### Work item
The listing that follows is to be output in full and without change.
========
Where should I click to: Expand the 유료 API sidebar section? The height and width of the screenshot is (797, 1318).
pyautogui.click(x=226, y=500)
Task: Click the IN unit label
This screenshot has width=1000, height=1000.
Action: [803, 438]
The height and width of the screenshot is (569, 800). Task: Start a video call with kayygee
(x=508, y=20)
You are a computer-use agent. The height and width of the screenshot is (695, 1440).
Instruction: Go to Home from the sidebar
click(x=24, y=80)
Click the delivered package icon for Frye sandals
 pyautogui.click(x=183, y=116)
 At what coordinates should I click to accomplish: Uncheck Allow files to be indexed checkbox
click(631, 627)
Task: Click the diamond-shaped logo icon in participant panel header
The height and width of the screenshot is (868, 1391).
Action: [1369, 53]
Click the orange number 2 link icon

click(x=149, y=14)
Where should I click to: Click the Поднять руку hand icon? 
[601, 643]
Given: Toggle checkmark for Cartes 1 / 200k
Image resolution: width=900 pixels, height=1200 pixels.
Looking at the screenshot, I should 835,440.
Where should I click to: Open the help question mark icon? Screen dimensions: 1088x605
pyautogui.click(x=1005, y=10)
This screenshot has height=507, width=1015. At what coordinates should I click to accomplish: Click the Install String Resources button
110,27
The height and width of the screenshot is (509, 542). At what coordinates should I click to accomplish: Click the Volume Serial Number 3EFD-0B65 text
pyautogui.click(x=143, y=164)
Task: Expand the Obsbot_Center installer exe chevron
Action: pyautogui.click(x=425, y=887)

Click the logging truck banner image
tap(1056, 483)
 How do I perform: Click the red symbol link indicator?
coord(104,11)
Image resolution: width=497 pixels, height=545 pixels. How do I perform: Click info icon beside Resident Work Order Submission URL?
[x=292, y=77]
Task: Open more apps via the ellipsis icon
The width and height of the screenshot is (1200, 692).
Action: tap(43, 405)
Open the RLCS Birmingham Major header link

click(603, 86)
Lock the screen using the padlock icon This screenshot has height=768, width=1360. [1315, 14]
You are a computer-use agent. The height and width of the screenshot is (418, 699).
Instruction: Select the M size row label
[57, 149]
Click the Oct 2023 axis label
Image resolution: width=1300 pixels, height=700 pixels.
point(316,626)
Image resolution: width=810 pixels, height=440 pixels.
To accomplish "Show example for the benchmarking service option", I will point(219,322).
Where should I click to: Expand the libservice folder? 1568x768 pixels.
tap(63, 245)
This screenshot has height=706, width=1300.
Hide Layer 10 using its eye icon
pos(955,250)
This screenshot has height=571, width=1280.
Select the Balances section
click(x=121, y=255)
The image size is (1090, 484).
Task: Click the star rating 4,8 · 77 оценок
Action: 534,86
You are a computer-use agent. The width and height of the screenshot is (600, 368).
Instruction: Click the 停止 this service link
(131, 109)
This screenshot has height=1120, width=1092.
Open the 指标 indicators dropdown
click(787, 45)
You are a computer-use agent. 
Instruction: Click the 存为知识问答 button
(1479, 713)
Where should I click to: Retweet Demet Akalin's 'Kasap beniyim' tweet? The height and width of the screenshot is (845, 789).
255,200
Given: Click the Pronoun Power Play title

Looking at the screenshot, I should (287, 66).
========
### Response to the exercise
Where should I click to: Expand the 유료 API sidebar section? The height and width of the screenshot is (797, 1318).
pyautogui.click(x=226, y=500)
Task: Click the IN unit label
This screenshot has width=1000, height=1000.
Action: [803, 438]
The height and width of the screenshot is (569, 800). Task: Start a video call with kayygee
(x=508, y=20)
You are a computer-use agent. The height and width of the screenshot is (695, 1440).
Instruction: Go to Home from the sidebar
click(x=24, y=80)
Click the delivered package icon for Frye sandals
 pyautogui.click(x=183, y=116)
 At what coordinates should I click to accomplish: Uncheck Allow files to be indexed checkbox
click(631, 627)
Task: Click the diamond-shaped logo icon in participant panel header
The height and width of the screenshot is (868, 1391).
Action: [1369, 53]
Click the orange number 2 link icon

click(x=149, y=14)
Where should I click to: Click the Поднять руку hand icon? 
[601, 643]
Given: Toggle checkmark for Cartes 1 / 200k
Image resolution: width=900 pixels, height=1200 pixels.
Looking at the screenshot, I should 835,440.
Where should I click to: Open the help question mark icon? Screen dimensions: 1088x605
pyautogui.click(x=1005, y=10)
This screenshot has height=507, width=1015. At what coordinates should I click to accomplish: Click the Install String Resources button
110,27
The height and width of the screenshot is (509, 542). At what coordinates should I click to accomplish: Click the Volume Serial Number 3EFD-0B65 text
pyautogui.click(x=143, y=164)
Task: Expand the Obsbot_Center installer exe chevron
Action: pyautogui.click(x=425, y=887)

Click the logging truck banner image
tap(1056, 483)
 How do I perform: Click the red symbol link indicator?
coord(104,11)
Image resolution: width=497 pixels, height=545 pixels. How do I perform: Click info icon beside Resident Work Order Submission URL?
[x=292, y=77]
Task: Open more apps via the ellipsis icon
The width and height of the screenshot is (1200, 692).
Action: tap(43, 405)
Open the RLCS Birmingham Major header link

click(603, 86)
Lock the screen using the padlock icon This screenshot has height=768, width=1360. [1315, 14]
You are a computer-use agent. The height and width of the screenshot is (418, 699).
Instruction: Select the M size row label
[57, 149]
Click the Oct 2023 axis label
Image resolution: width=1300 pixels, height=700 pixels.
point(316,626)
Image resolution: width=810 pixels, height=440 pixels.
To accomplish "Show example for the benchmarking service option", I will point(219,322).
Where should I click to: Expand the libservice folder? 1568x768 pixels.
tap(63, 245)
This screenshot has height=706, width=1300.
Hide Layer 10 using its eye icon
pos(955,250)
This screenshot has height=571, width=1280.
Select the Balances section
click(x=121, y=255)
The image size is (1090, 484).
Task: Click the star rating 4,8 · 77 оценок
Action: 534,86
You are a computer-use agent. The width and height of the screenshot is (600, 368).
Instruction: Click the 停止 this service link
(131, 109)
This screenshot has height=1120, width=1092.
Open the 指标 indicators dropdown
click(787, 45)
You are a computer-use agent. 
Instruction: Click the 存为知识问答 button
(1479, 713)
Where should I click to: Retweet Demet Akalin's 'Kasap beniyim' tweet? The height and width of the screenshot is (845, 789).
255,200
Given: Click the Pronoun Power Play title

Looking at the screenshot, I should (287, 66).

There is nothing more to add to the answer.